Foto: AP Photo/Binsar Bakkara
Pengungsi Rohingya di dalam perahu.

REPUBLIKA.CO.ID, BANGKOK -- Badan Pengungsi PBB menyatakan membaiknya harapan suku minoritas Muslim Rohingya di Myanmar terhadap pemerintahan baru Aung San Suu Kyi mendorong menurunya jumlah pengungsi yang nekat menyeberang lautan untuk mencari kehidupan yang lebih baik.

"Menjelang berakhirnya musim ketika kapal-kapal penyelundup biasanya mengangkut kargo manusia menyeberangi Teluk Benggala, jumlah migran yang meninggalkan Myanmar turun tajam tahun ini.
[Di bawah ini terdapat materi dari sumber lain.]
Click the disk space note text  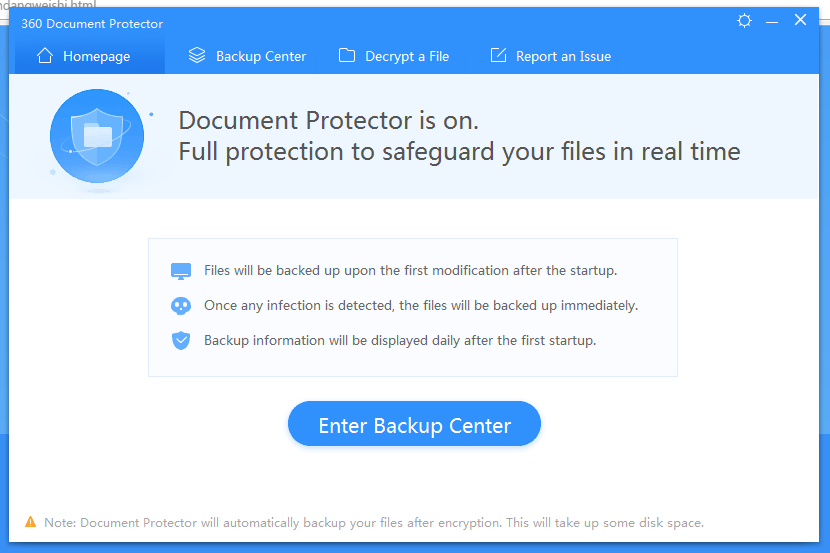coord(374,523)

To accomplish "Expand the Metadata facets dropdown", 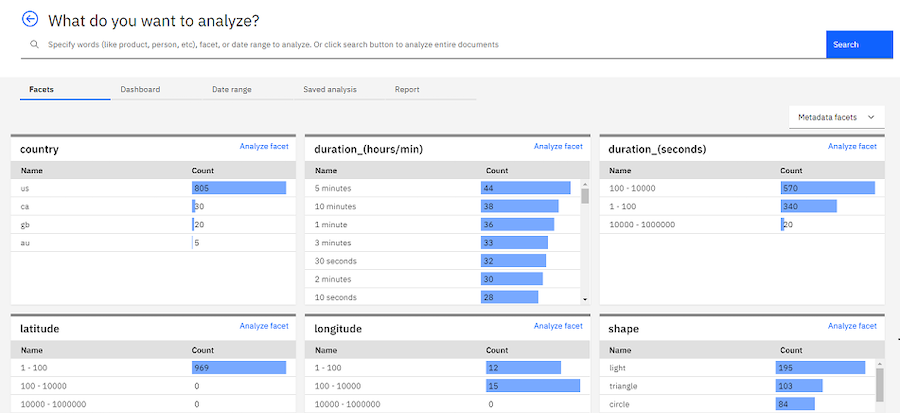I will pyautogui.click(x=836, y=118).
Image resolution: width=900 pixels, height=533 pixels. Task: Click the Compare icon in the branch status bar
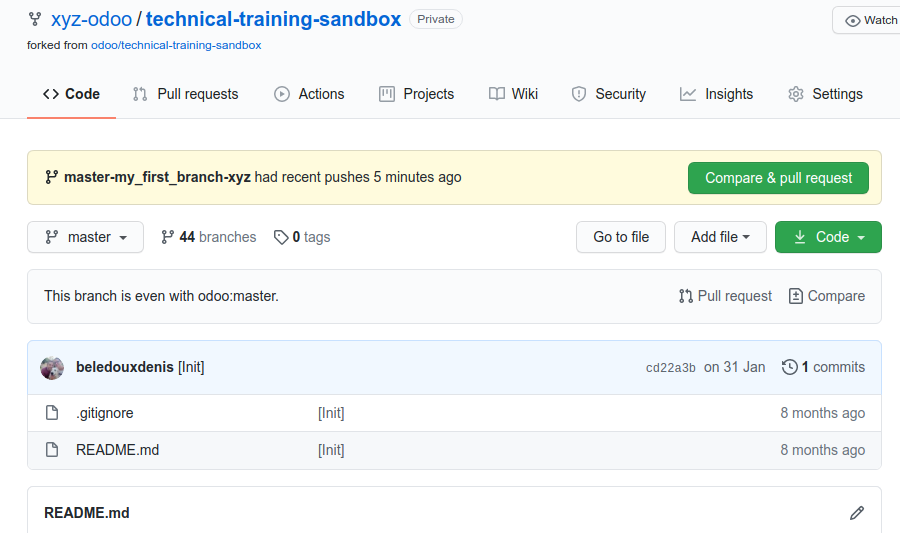(796, 296)
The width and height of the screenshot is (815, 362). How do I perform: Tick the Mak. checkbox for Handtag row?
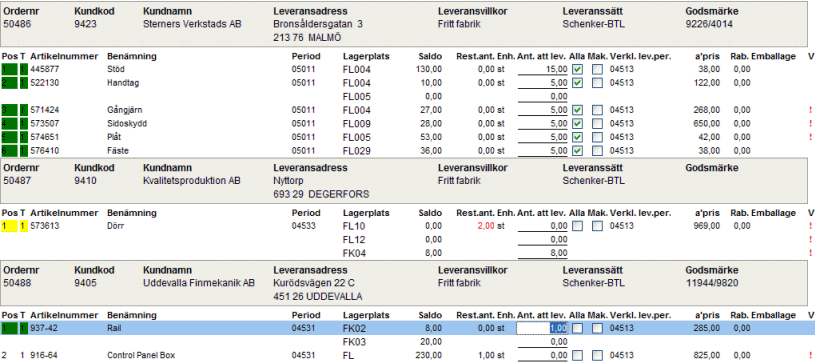(597, 83)
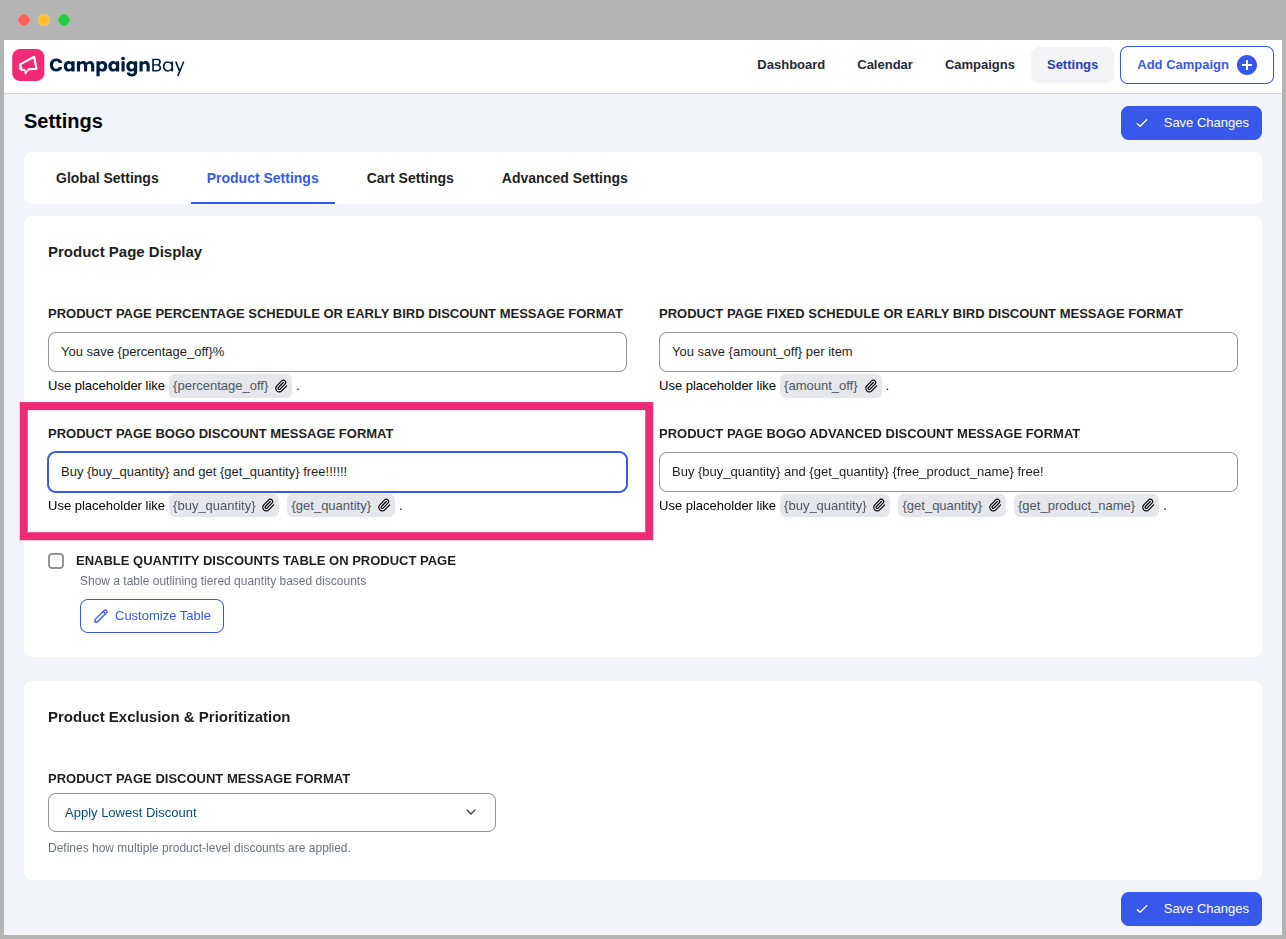Click the CampaignBay megaphone logo icon
Image resolution: width=1286 pixels, height=939 pixels.
click(x=28, y=65)
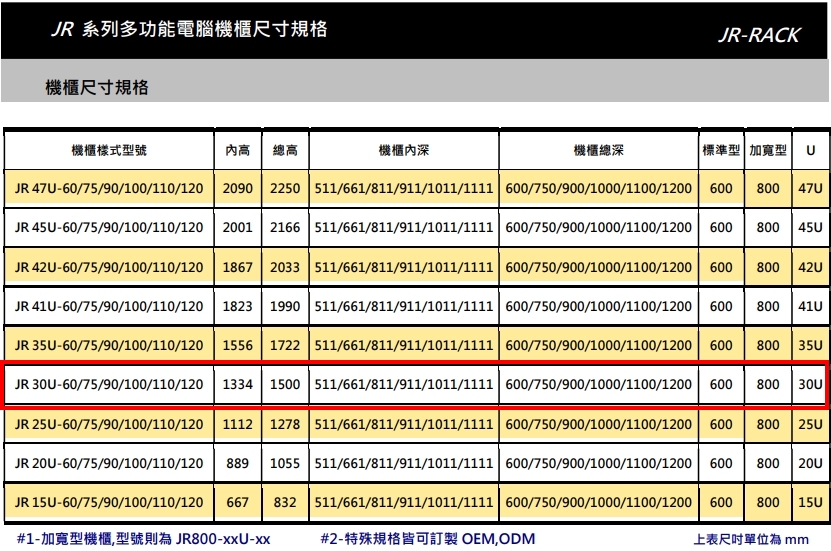Select the 機櫃樣式型號 column header

point(110,150)
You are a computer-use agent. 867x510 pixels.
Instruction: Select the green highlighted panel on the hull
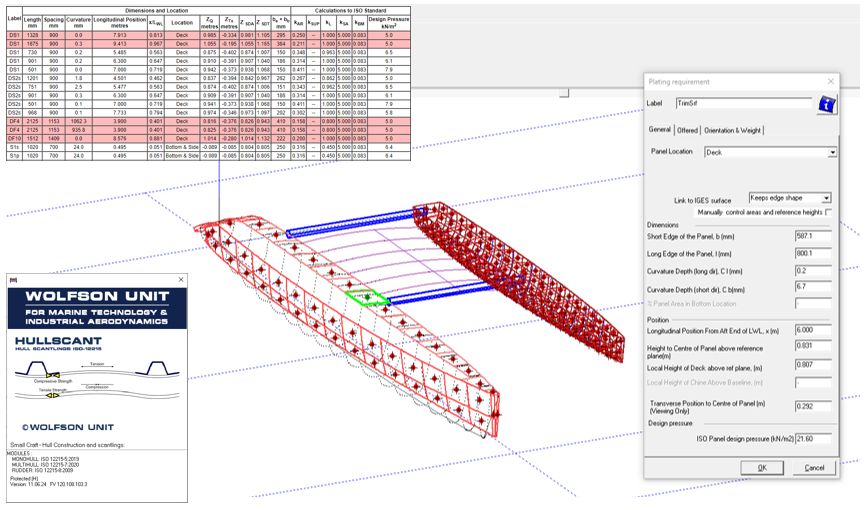(366, 297)
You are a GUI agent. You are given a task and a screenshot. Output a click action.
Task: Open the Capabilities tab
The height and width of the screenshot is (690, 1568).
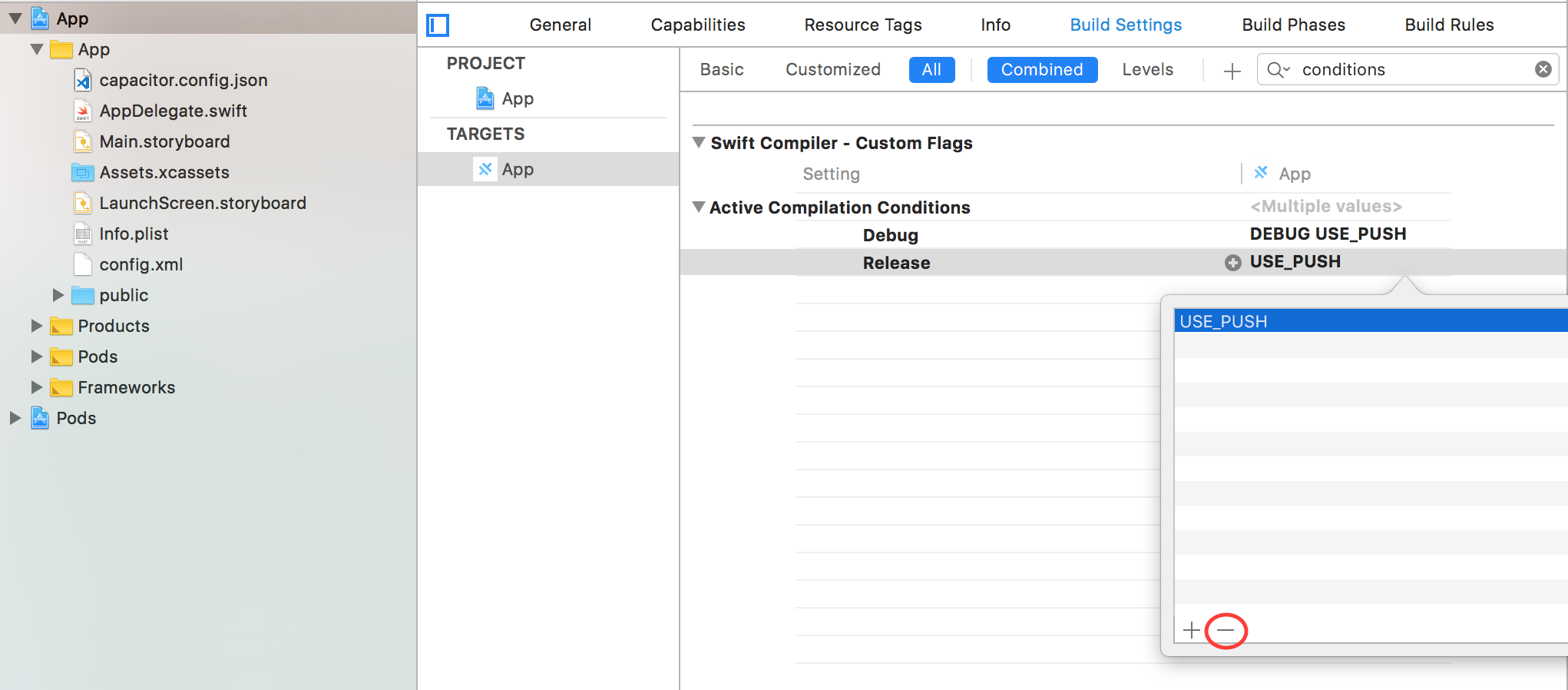click(697, 25)
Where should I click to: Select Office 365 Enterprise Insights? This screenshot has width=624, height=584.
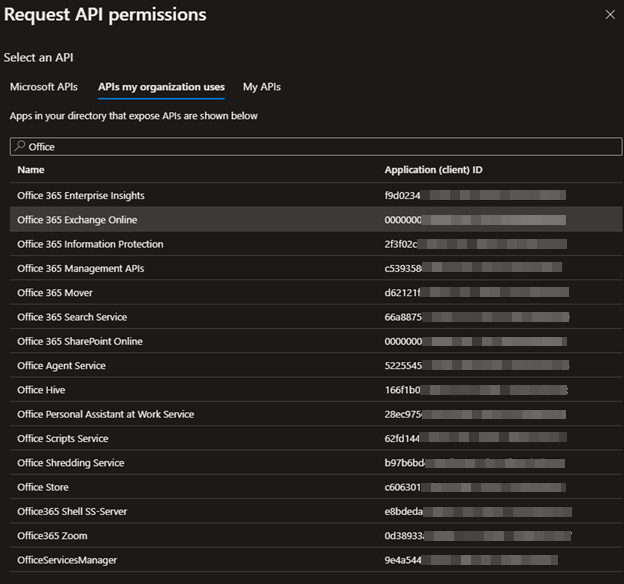click(81, 196)
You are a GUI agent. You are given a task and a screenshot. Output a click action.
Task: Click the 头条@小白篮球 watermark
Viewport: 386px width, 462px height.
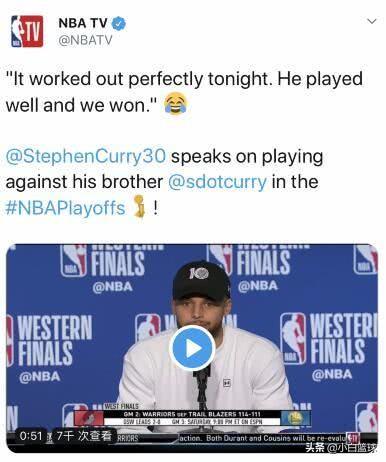point(341,447)
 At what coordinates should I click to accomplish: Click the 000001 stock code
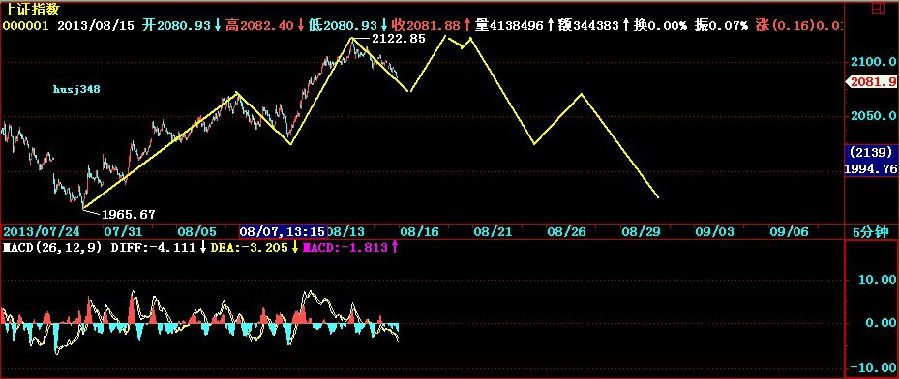pyautogui.click(x=26, y=25)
Jumlah orang yang datang jauh lebih sedikit dibandingkan tahun lalu," kata Volker Turk, asisten komisioner tinggi untuk perlindungan UNHCR kepada Reuters setelah menghadiri acara mengenai pengungsi di Bangkok.

Partai Liga Nasional untuk Demokrasi (NLD) yang dipimpin Suu Kyi tengah membentuk pemerintahan yang akan mulai berkuasa pada 1 April.

Suu Kyi dan NLD dikritik karena tidak banyak berbicara mengenai bagaimana mereka akan mengatasi situasi Rohingya di Rakhine, dimana sekitar 140 ribu orang masih berada di kamp-kamp.

Arus migran dan pengungsi ke Thailand dari kawasan-kawasan konflik di wilayah lain di Myanmar juga berkurang karena warga mengharapkan perbaikan di bawah pemerintahan NLD, kata Duta Besar UE untuk Thailand Jesus Sanz.

"Perubahan positif di Myanmar merupakan penyebab utama penurunan jumlah ini," kata Sanz kepada Reuters.

"Masih perlu dilihat seberapa cepat pemerintah Myanmar akan mampu menstabilkan situasi di sana dan memberikan peluang nyata bagi orang-orang ini."

UE membantu mendanai kamp-kamp di Thailand di dekat perbatasan dengan Myanmar, yang menampung lebih dari 100 ribu pengungsi.

PBB berharap perubahan politik di Myanmar akan memungkinkan para pengungsi itu, sebagian diantaranya sudah tinggal di Thailand selama beberapa dekade, untuk pulang.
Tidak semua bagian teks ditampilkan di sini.